Exercise requirements –
The records should be repeated word for word, pictures excluded.
______
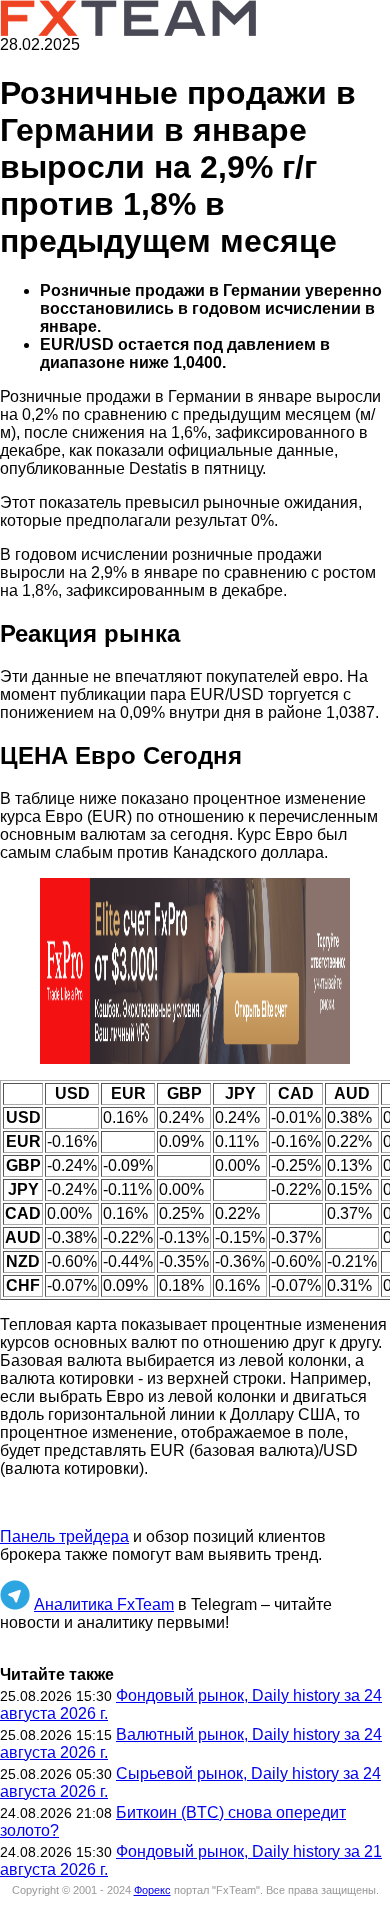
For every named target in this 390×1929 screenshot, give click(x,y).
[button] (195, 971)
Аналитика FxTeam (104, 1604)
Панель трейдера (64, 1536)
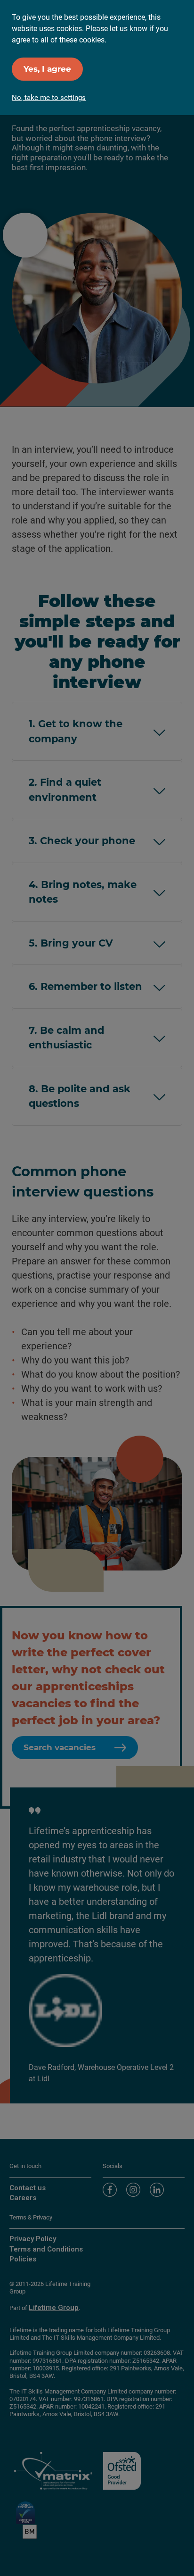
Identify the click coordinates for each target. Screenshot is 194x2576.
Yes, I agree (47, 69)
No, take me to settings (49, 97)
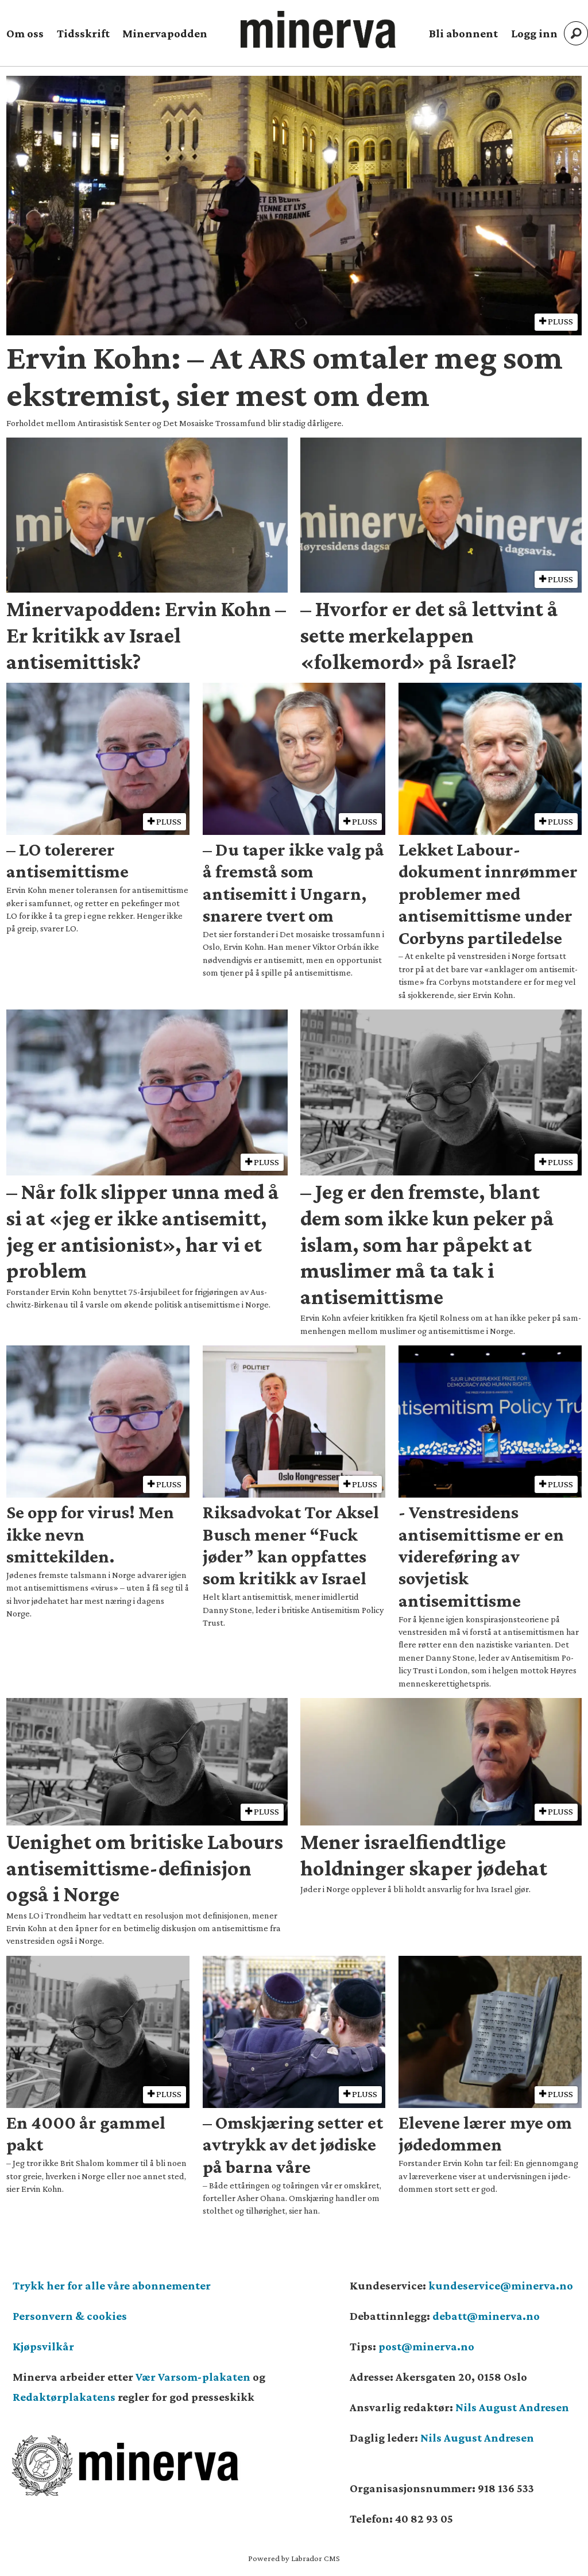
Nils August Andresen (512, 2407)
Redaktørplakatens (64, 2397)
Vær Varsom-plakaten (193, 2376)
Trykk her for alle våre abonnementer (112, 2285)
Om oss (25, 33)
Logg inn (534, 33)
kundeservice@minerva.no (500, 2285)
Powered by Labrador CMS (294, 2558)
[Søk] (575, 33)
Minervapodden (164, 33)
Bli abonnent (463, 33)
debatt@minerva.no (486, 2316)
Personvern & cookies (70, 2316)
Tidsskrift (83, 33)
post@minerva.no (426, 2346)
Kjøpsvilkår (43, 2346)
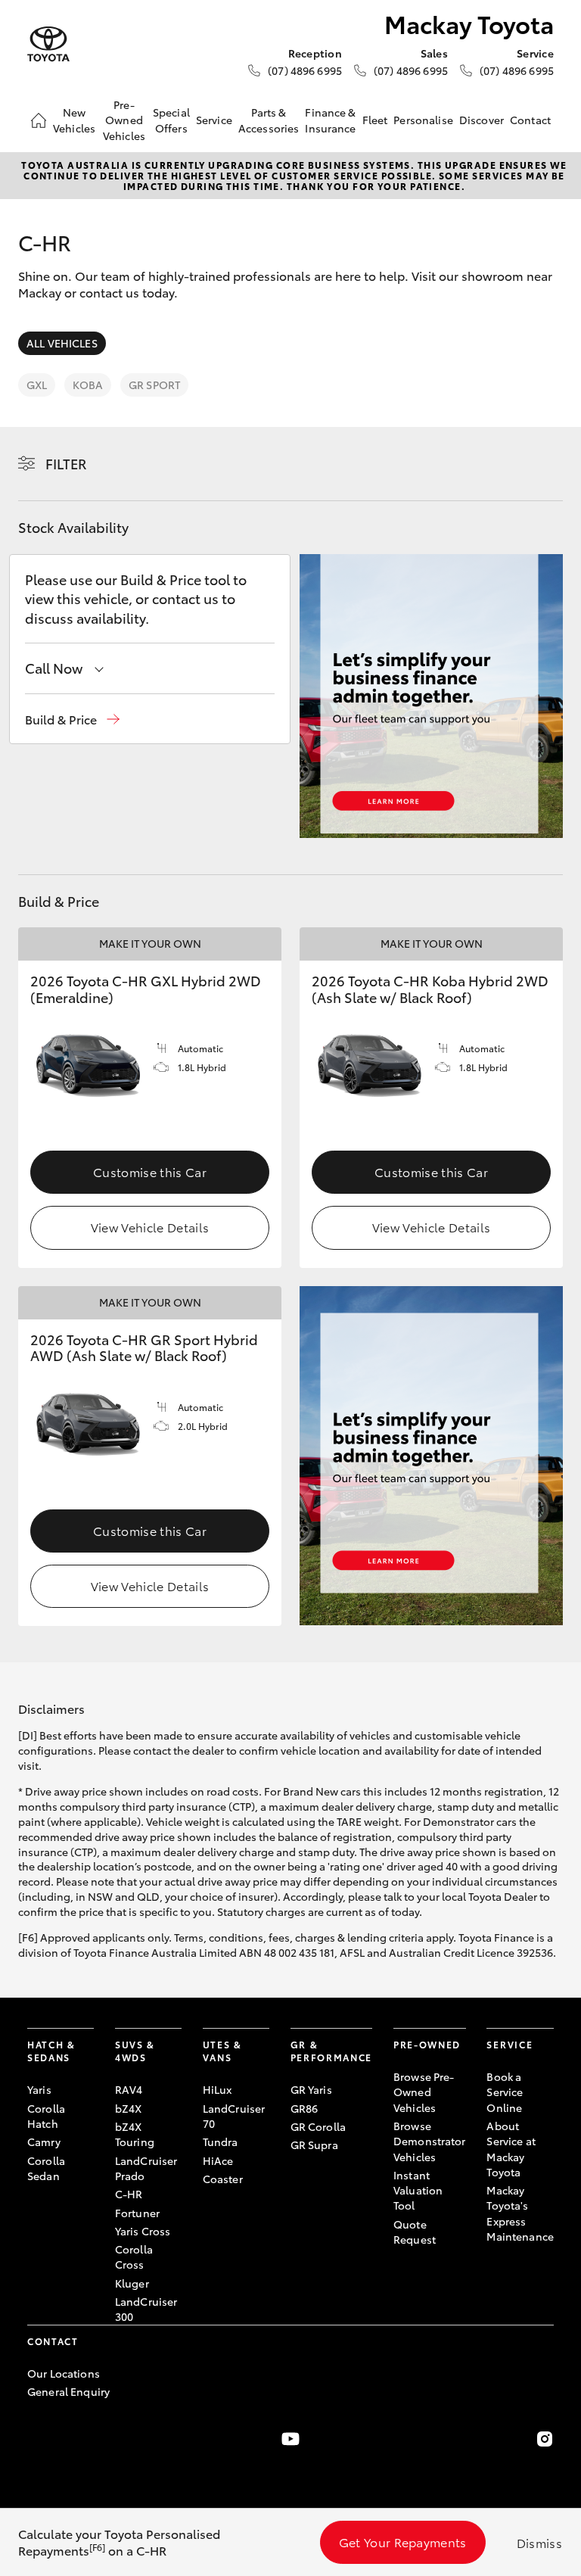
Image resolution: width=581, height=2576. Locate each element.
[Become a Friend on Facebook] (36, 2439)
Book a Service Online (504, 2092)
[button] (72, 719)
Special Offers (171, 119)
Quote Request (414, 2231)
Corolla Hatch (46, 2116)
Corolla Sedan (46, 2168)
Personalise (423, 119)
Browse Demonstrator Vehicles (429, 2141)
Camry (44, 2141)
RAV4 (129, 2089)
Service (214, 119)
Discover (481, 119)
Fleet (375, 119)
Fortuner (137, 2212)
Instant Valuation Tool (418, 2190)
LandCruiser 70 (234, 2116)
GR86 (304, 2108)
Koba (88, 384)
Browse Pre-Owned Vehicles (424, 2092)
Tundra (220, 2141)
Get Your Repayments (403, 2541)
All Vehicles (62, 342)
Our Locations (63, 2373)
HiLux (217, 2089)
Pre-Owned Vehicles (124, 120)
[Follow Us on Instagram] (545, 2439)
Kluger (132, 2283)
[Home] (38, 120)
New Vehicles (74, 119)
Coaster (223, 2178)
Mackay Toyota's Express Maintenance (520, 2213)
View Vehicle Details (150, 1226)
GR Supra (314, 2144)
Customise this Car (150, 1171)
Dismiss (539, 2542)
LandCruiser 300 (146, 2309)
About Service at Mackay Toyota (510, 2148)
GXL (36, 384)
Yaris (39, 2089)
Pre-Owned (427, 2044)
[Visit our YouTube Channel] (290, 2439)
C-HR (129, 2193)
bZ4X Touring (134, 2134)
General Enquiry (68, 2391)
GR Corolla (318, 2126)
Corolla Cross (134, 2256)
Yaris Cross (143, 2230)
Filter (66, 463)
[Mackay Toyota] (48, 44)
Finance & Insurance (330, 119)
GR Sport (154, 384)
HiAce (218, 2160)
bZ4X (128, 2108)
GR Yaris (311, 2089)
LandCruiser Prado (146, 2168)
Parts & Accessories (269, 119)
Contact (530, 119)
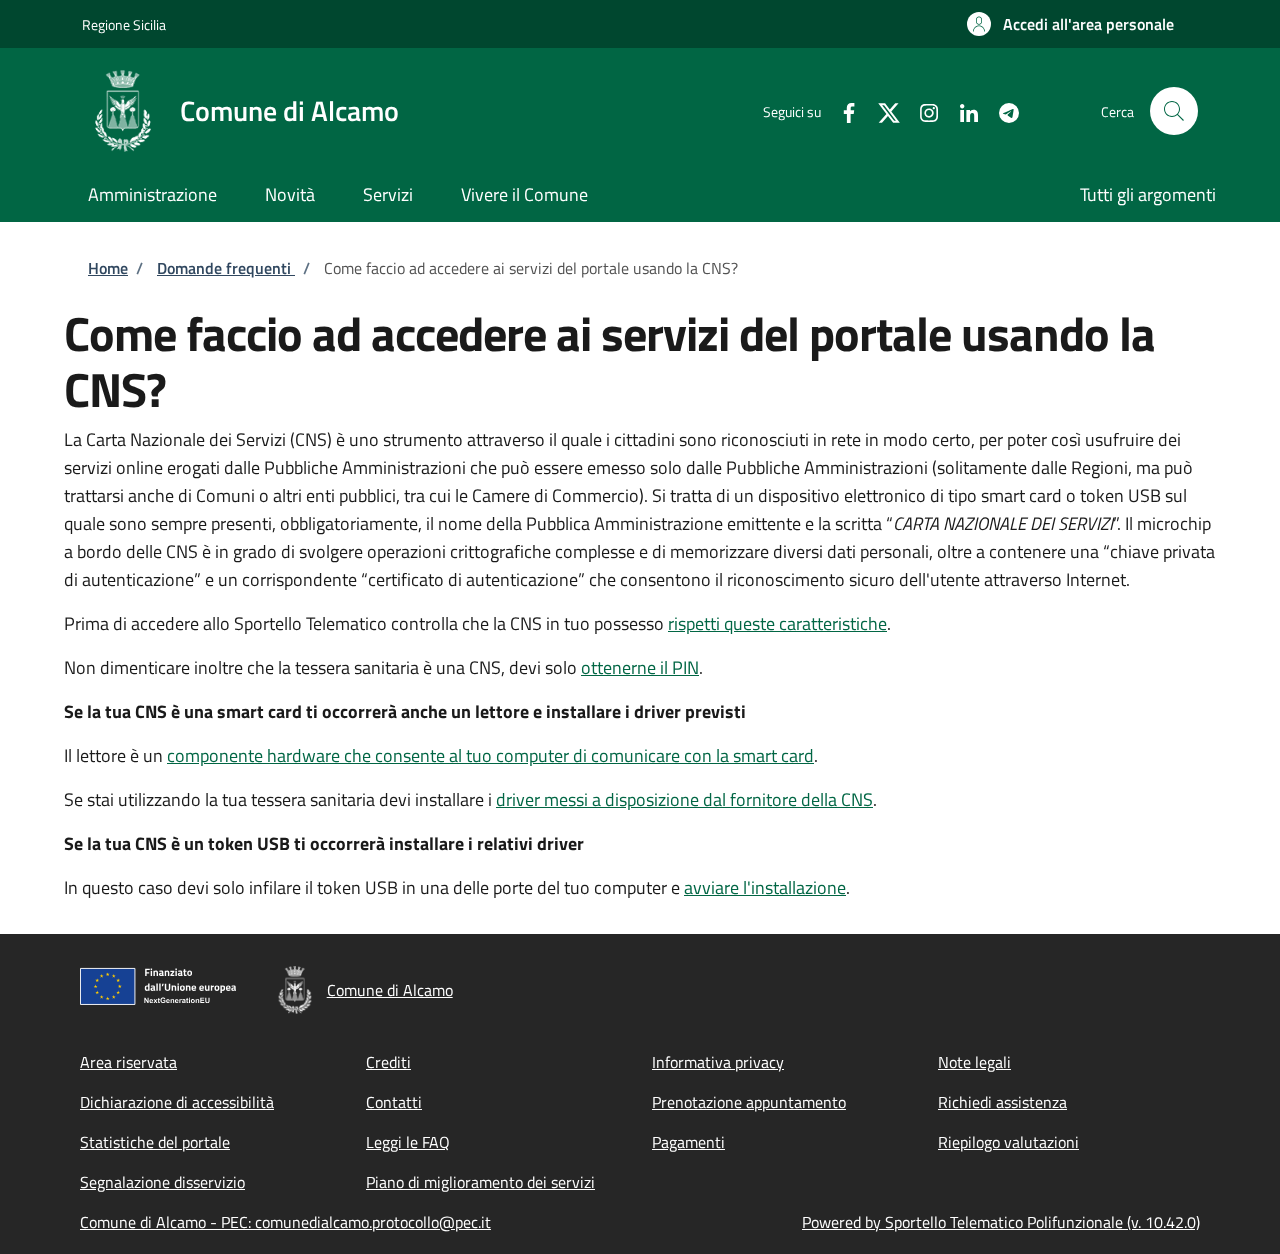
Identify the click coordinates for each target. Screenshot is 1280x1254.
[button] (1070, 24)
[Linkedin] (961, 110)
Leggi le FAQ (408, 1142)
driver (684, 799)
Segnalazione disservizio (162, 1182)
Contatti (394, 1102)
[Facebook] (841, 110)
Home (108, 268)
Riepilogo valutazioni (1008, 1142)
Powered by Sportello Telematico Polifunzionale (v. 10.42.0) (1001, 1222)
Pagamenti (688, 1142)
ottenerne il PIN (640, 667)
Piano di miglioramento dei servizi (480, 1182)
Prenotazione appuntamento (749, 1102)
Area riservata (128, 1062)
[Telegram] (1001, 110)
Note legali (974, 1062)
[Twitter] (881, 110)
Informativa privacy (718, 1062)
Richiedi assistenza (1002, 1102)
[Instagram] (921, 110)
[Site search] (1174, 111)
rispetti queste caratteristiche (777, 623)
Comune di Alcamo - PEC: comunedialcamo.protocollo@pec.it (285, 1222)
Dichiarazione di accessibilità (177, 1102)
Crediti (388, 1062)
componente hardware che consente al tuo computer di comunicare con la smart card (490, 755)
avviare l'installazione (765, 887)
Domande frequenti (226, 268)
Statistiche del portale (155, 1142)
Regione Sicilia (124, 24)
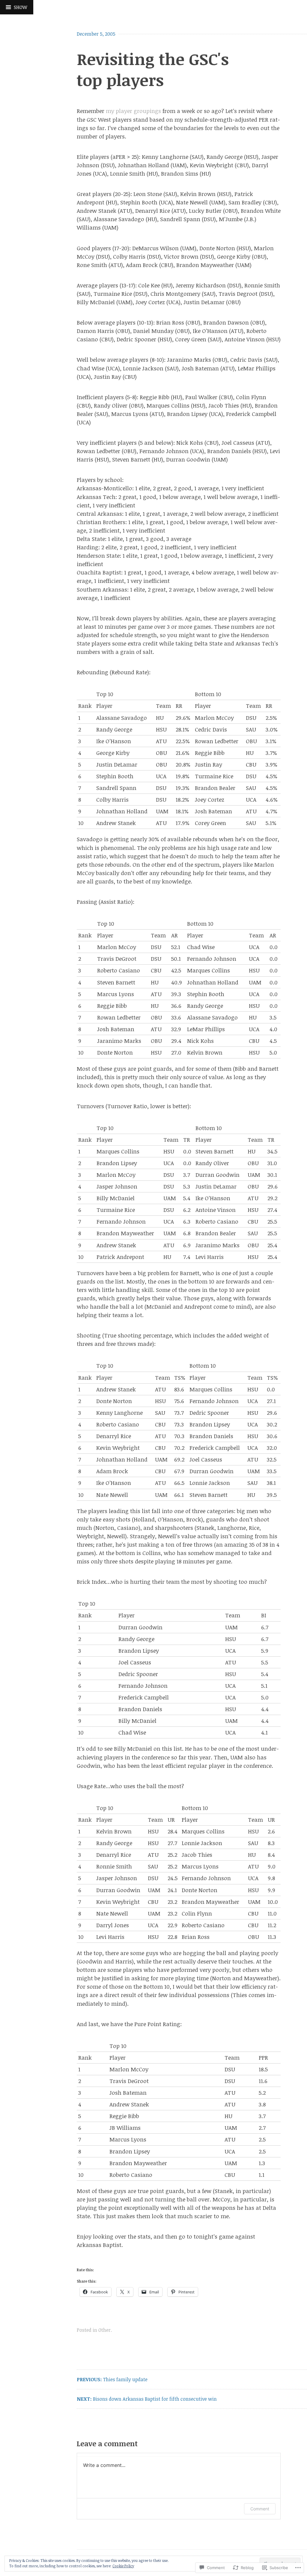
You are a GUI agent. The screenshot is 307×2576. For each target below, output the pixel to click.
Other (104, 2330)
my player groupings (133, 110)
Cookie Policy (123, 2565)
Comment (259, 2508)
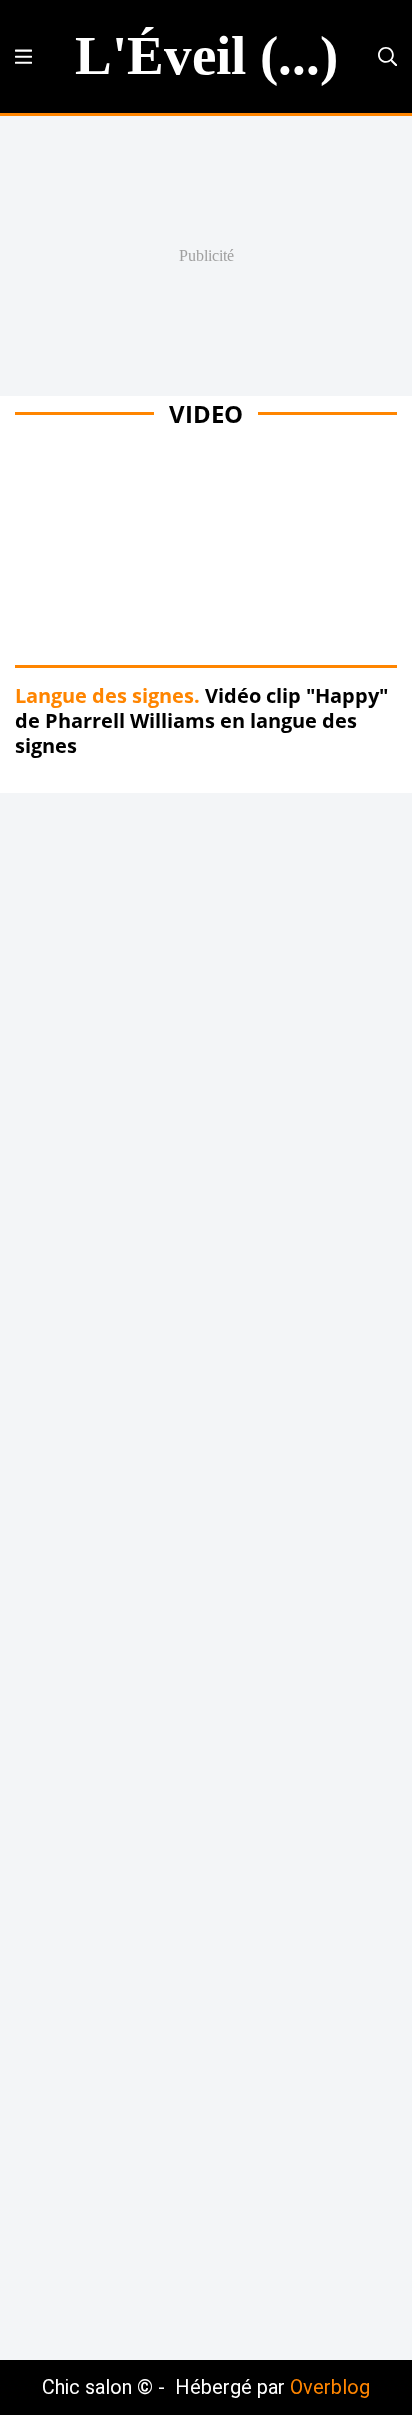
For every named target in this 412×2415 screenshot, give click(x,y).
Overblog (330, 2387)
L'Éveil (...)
______
Answer box –
For every named target in this 390×1929 screenshot, give click(x,y).
[button] (195, 971)
Аналитика FxTeam (104, 1604)
Панель трейдера (64, 1536)
Identify the click coordinates for each target. Screenshot is 194x2576.
Yes, I agree (47, 69)
No, take me to settings (49, 97)
Nils August Andresen (512, 2407)
Redaktørplakatens (64, 2397)
Vær Varsom-plakaten (193, 2376)
Trykk her for alle våre abonnementer (112, 2285)
Om oss (25, 33)
Logg inn (534, 33)
kundeservice@minerva.no (500, 2285)
Powered by Labrador CMS (294, 2558)
[Søk] (575, 33)
Minervapodden (164, 33)
Bli abonnent (463, 33)
debatt@minerva.no (486, 2316)
Personvern & cookies (70, 2316)
Tidsskrift (83, 33)
post@minerva.no (426, 2346)
Kjøpsvilkår (43, 2346)
Image resolution: width=581, height=2576. Locate each element.
[Become a Friend on Facebook] (36, 2439)
Book a Service Online (504, 2092)
[button] (72, 719)
Special Offers (171, 119)
Quote Request (414, 2231)
Corolla Hatch (46, 2116)
Corolla Sedan (46, 2168)
Personalise (423, 119)
Browse Demonstrator Vehicles (429, 2141)
Camry (44, 2141)
RAV4 (129, 2089)
Service (214, 119)
Discover (481, 119)
Fleet (375, 119)
Fortuner (137, 2212)
Instant Valuation Tool (418, 2190)
LandCruiser 70 (234, 2116)
GR86 (304, 2108)
Koba (88, 384)
Browse Pre-Owned Vehicles (424, 2092)
Tundra (220, 2141)
Get Your Repayments (403, 2541)
All Vehicles (62, 342)
Our Locations (63, 2373)
HiLux (217, 2089)
Pre-Owned Vehicles (124, 120)
[Follow Us on Instagram] (545, 2439)
Kluger (132, 2283)
[Home] (38, 120)
New Vehicles (74, 119)
Coaster (223, 2178)
Mackay Toyota's Express Maintenance (520, 2213)
View Vehicle Details (150, 1226)
GR Supra (314, 2144)
Customise this Car (150, 1171)
Dismiss (539, 2542)
LandCruiser 300 (146, 2309)
About Service at Mackay Toyota (510, 2148)
GXL (36, 384)
Yaris (39, 2089)
Pre-Owned (427, 2044)
[Visit our YouTube Channel] (290, 2439)
C-HR (129, 2193)
bZ4X Touring (134, 2134)
General Enquiry (68, 2391)
GR Corolla (318, 2126)
Corolla Cross (134, 2256)
Yaris Cross (143, 2230)
Filter (66, 463)
[Mackay Toyota] (48, 44)
Finance & Insurance (330, 119)
GR Sport (154, 384)
HiAce (218, 2160)
bZ4X (128, 2108)
GR Yaris (311, 2089)
LandCruiser Prado (146, 2168)
Parts & Accessories (269, 119)
Contact (530, 119)
Identify the click coordinates for each target. Screenshot is 1280x1254.
[button] (1070, 24)
[Linkedin] (961, 110)
Leggi le FAQ (408, 1142)
driver (684, 799)
Segnalazione disservizio (162, 1182)
Contatti (394, 1102)
[Facebook] (841, 110)
Home (108, 268)
Riepilogo valutazioni (1008, 1142)
Powered by Sportello Telematico Polifunzionale (v. 10.42.0) (1001, 1222)
Pagamenti (688, 1142)
ottenerne il PIN (640, 667)
Piano di miglioramento dei servizi (480, 1182)
Prenotazione appuntamento (749, 1102)
Area riservata (128, 1062)
[Telegram] (1001, 110)
Note legali (974, 1062)
[Twitter] (881, 110)
Informativa privacy (718, 1062)
Richiedi assistenza (1002, 1102)
[Instagram] (921, 110)
[Site search] (1174, 111)
rispetti queste caratteristiche (777, 623)
Comune di Alcamo - PEC: comunedialcamo.protocollo@pec.it (285, 1222)
Dichiarazione di accessibilità (177, 1102)
Crediti (388, 1062)
componente hardware che consente al tuo computer di comunicare con la smart card (490, 755)
avviare l'installazione (765, 887)
Domande frequenti (226, 268)
Statistiche del portale (155, 1142)
Regione Sicilia (124, 24)
You are a GUI agent. The screenshot is 307×2576. For each target below, output the pixel to click.
Other (104, 2330)
my player groupings (133, 110)
Cookie Policy (123, 2565)
Comment (259, 2508)
For every named target in this 412×2415 screenshot, give click(x,y).
Overblog (330, 2387)
L'Éveil (...)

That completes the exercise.